A operação é de baixo risco e consiste em abrir um orifício para permitir a drenagem do hematoma que se formou por baixo da meninge, membrana que envolve o cérebro, disseram fontes médicas.
Cristina ficou internada por várias horas no sábado para exames clínicos, após os quais lhe foram indicados 30 dias de repouso para permitir a absorção do hematoma causado por uma pancada na cabeça sofrida em uma queda em meados de agosto.
O acidente havia sido mantido em segredo e os detalhes sobre ele continuam desconhecidos.
A recuperação deixará Cristina fora da campanha para as eleições parlamentares de 27 de outubro.
Cristina, de 60 anos, tem um estilo de gestão centralizador do poder e vinha encabeçando os comícios em uma tentativa de fortalecer os candidatos oficiais que se encontram em desvantagem nas pesquisas.
De acordos com as pesquisas, o governo pode perder o controle do Congresso nas eleições, ficando assim sem possibilidade de impulsionar uma reforma constitucional que habilite a presidente a disputar um terceiro mandato, como pretendem seus aliados.
O vice-presidente Amado Boudou assumiu a Presidência interinamente na segunda-feira.
(Reportagem de Alejandro Lifschitz)
Abaixo, reportagem da Agência Brasil sobre a vigília feita em frente ao hospital:
Simpatizantes de Cristina Kirchner fazem vigília em frente a hospital
Renata Giraldi*
Repórter da Agência Brasil
Brasília - Simpatizantes da presidenta da Argentina, Cristina Kirchner, passaram a noite em frente à Fundação Favaloro Hospital Universitário, em Buenos Aires (Argentina).
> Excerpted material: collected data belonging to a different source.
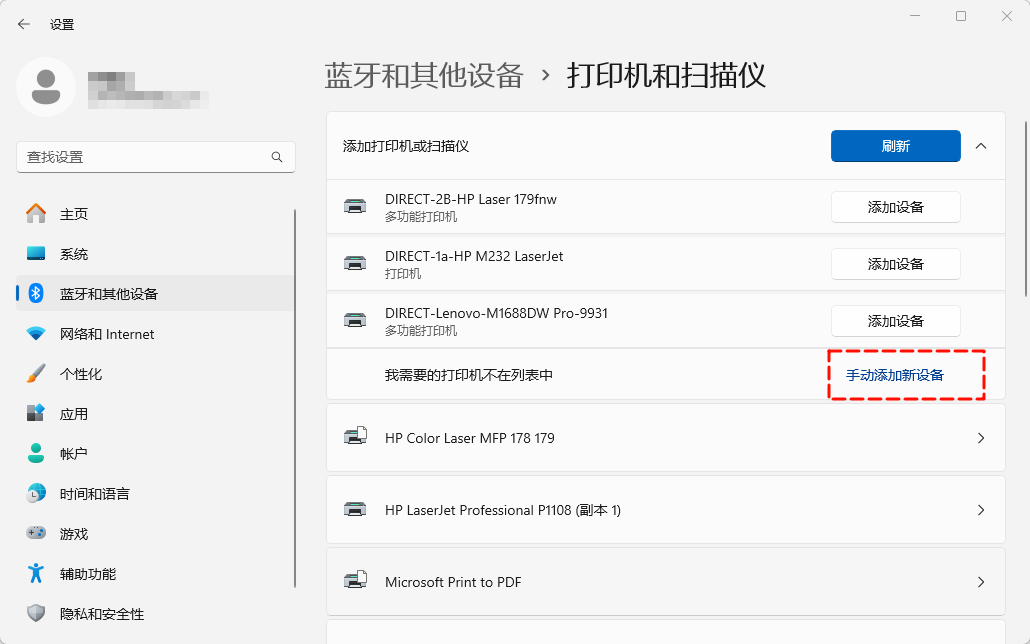The image size is (1030, 644).
Task: Collapse the 添加打印机或扫描仪 section chevron
Action: point(981,146)
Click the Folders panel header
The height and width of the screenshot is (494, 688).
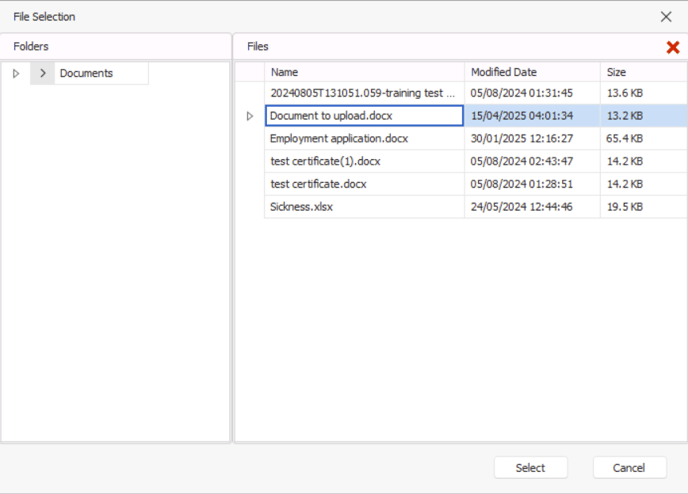(x=116, y=47)
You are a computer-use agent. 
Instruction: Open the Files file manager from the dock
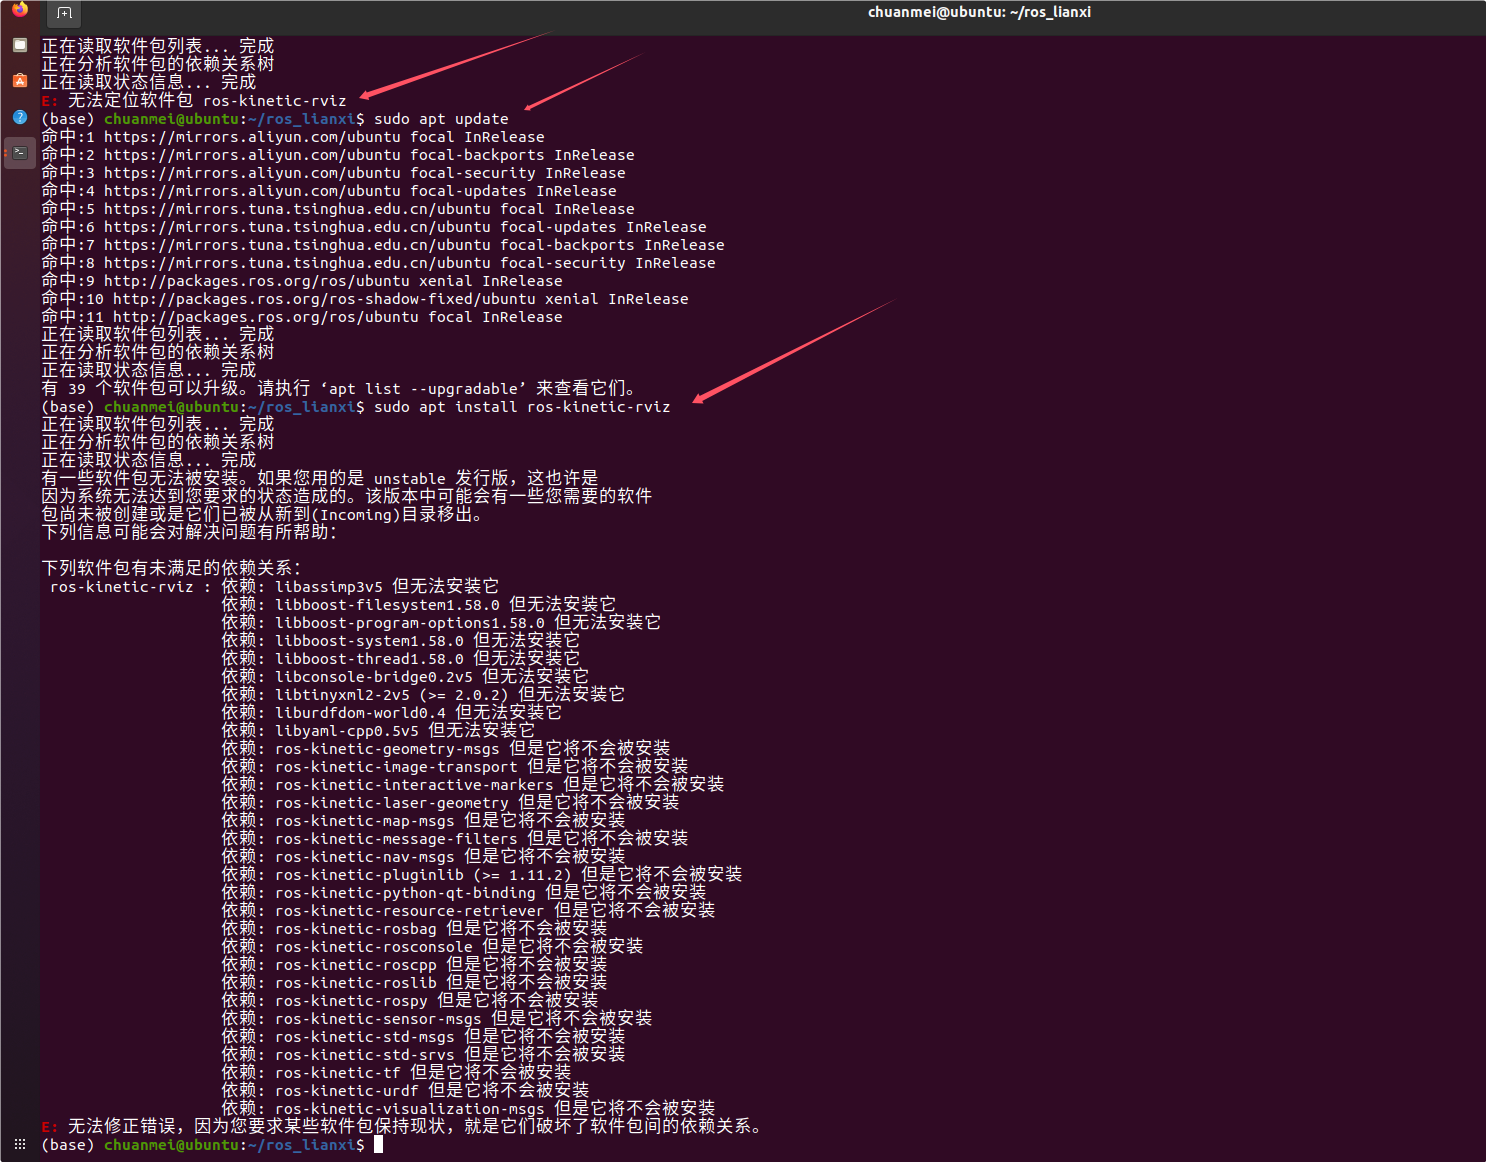click(19, 44)
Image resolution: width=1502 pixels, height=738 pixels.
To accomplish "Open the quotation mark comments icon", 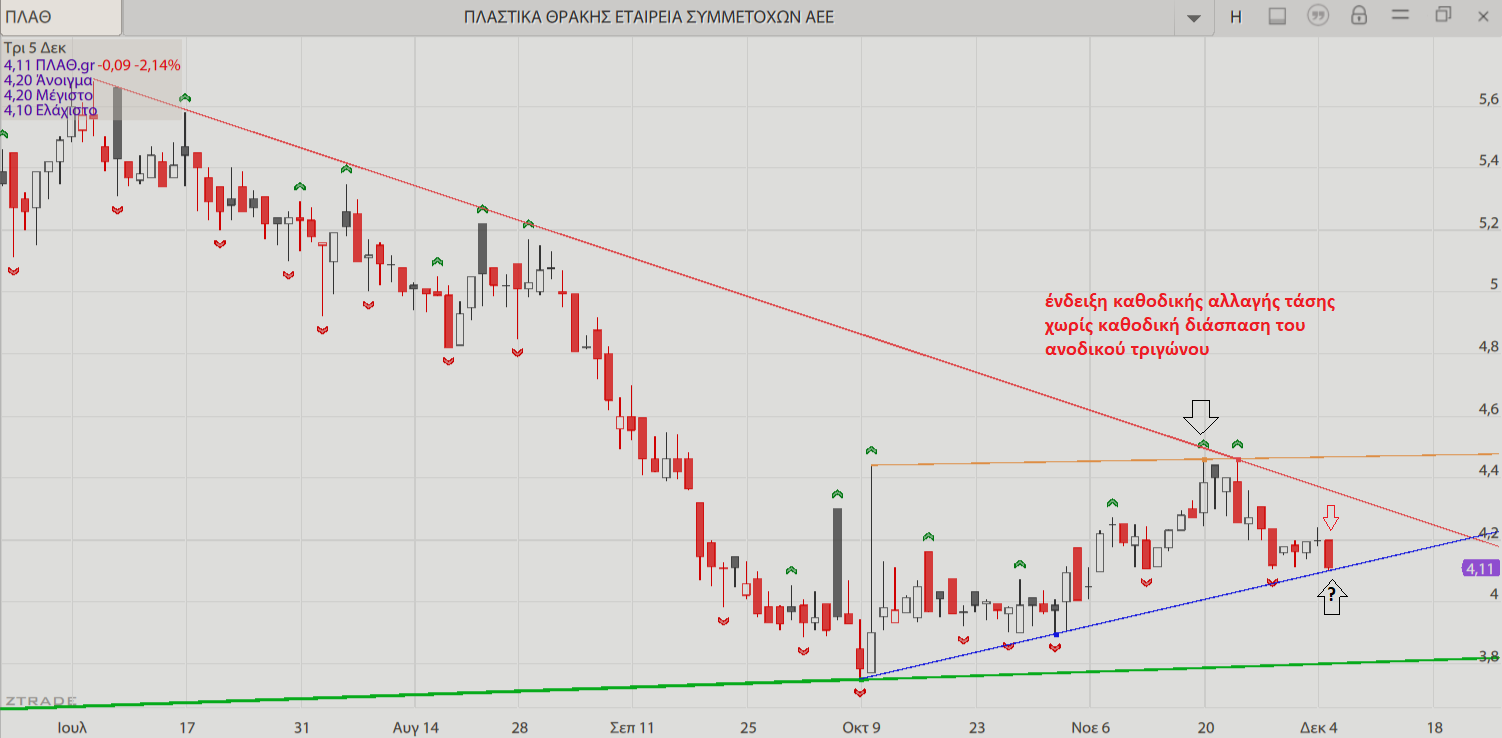I will pyautogui.click(x=1318, y=17).
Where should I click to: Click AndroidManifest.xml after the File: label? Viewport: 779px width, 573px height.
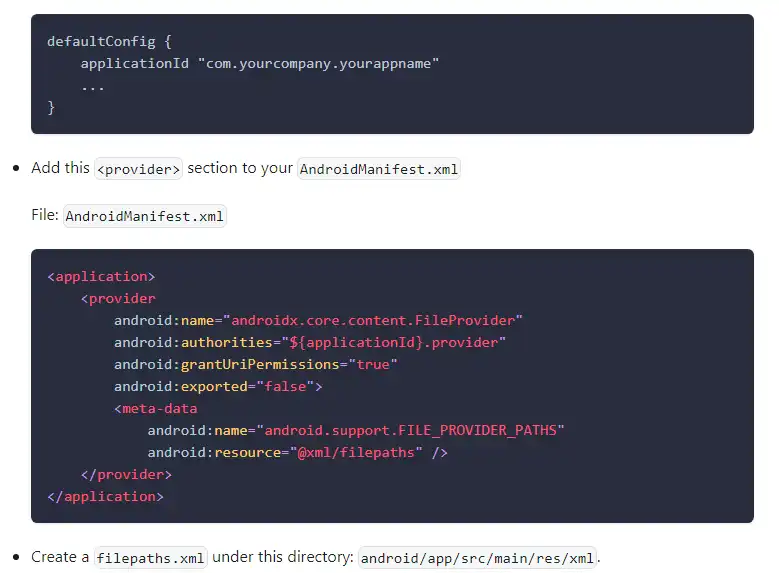(145, 217)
Homens e mulheres estão em vigília, fazendo orações e com cartazes de apoio à presidenta, que será submetida a uma cirurgia pela manhã. Os médicos vão drenar um coágulo que se formou no cérebro de Cristina Kirchner após uma queda, em agosto, que provocou um traumatismo craniano.
Em frente ao hospital onde está a presidenta, foram colocadas imagens da Virgen de Luján e do Gauchito Gil, fotos do papa Francisco, bandeiras, cartazes, mensagens e flores. "Ela [Cristina Kirchner] é como uma mãe [para mim]. É o que eu sinto", disse Néstor Díaz, um dos simpatizantes de Cristina.
A Presidência da República da Argentina informou ontem (7) que Cristina Kirchner será operada hoje. Antes, porém, os presidentes Dilma Rousseff, Juan Manuel Santos (Colômbia) e Nicolás Maduro (Venezuela) enviaram mensagens de apoio à líder argentina. Os presidentes Evo Morales (Bolívia), Rafael Correa (Equador) e José Mujica (Uruguai) enviaram mensagens hoje.
Por um mês, pelo menos, Cristina Kirchner deverá ficar de repouso. Interinamente, o vice-presidente Amado Boudou desempenha as atividades políticas. Pelo Artigo 88 da Constituição da Argentina, a presidenta deve se licenciar do cargo e editar um decreto delegando ações a Boudou.
A cirurgia da presidenta e o período de repouso, recomendado pelos médicos, coincidem com a reta final da campanha para as eleições para renovar metade da Câmara dos Deputados e um terço do Senado.
Atualmente, Cristina – que está na metade do segundo mandato – conta com a maioria no Congresso. Nas primárias, em agosto, o kirchnerismo sofreu a pior derrota em dez anos – desde que Nestor Kirchner foi eleito presidente em 2003 e foi sucedido por sua mulher Cristina Kirchner, reeleita em 2011.
O kirchnerismo não tem candidato às eleições presidenciais de 2015. Néstor Kirchner morreu em 2010 e Cristina só tem direito a dois mandatos consecutivos. Por isso, as eleições legislativas são observadas, pelos analistas políticos, como a oportunidade para construir alianças políticas e testar as possibilidades de eventuais candidatos à Presidência da República da Argentina.
*Com informações da agência pública de notícias da Argentina, Telam.